(Collected data entries)
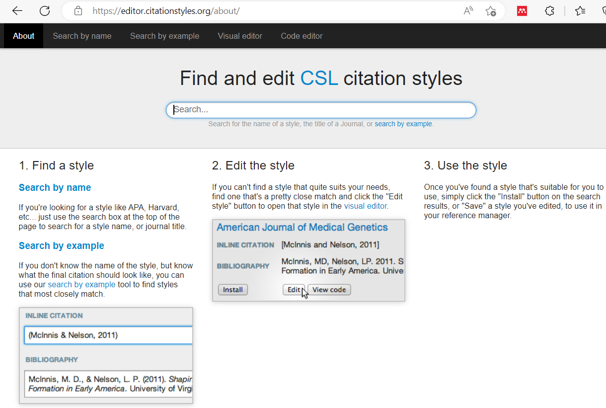606x408 pixels.
Task: View site information via the lock icon
Action: click(x=77, y=10)
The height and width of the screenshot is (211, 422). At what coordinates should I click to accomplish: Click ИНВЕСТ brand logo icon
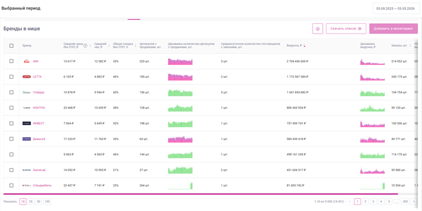26,123
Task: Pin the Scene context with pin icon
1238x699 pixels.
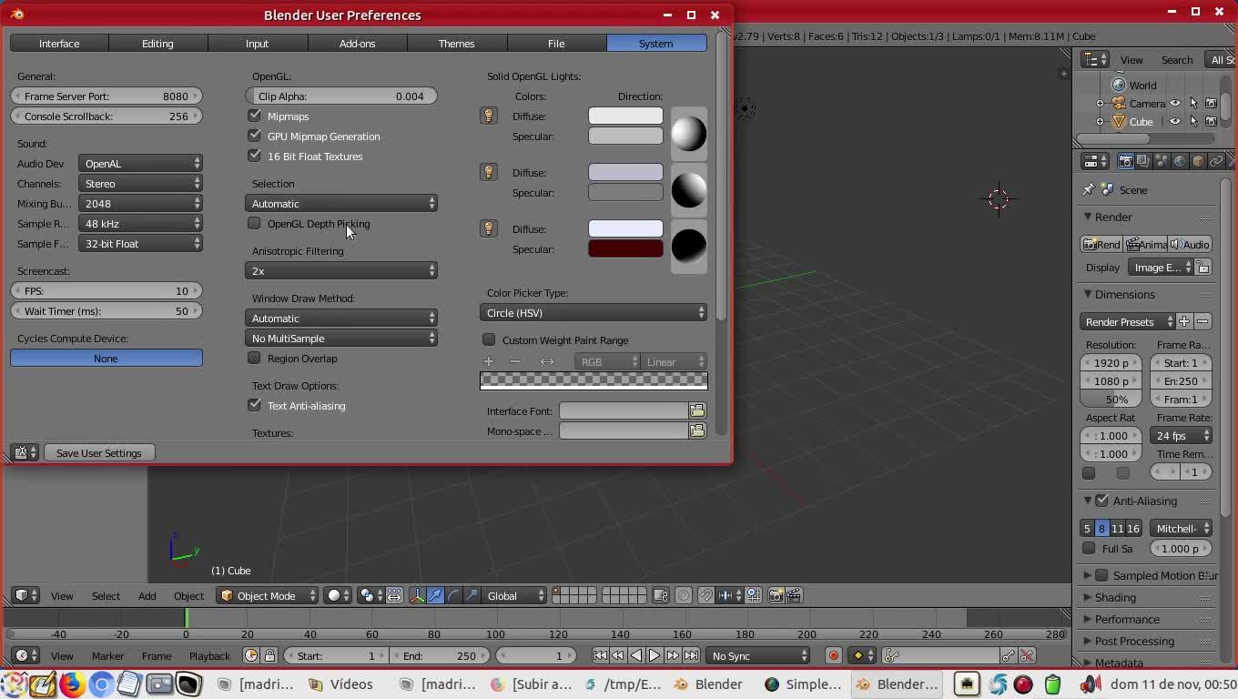Action: click(x=1088, y=189)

> **What is being asked**:
Give back exactly the lines from the one containing "The height and" through the last line above, both included, and none of the pictures.

> **Answer space**:
The height and width of the screenshot is (211, 422). At what coordinates should I click to accomplish: Click ИНВЕСТ brand logo icon
26,123
Task: Pin the Scene context with pin icon
1238x699 pixels.
Action: click(x=1088, y=189)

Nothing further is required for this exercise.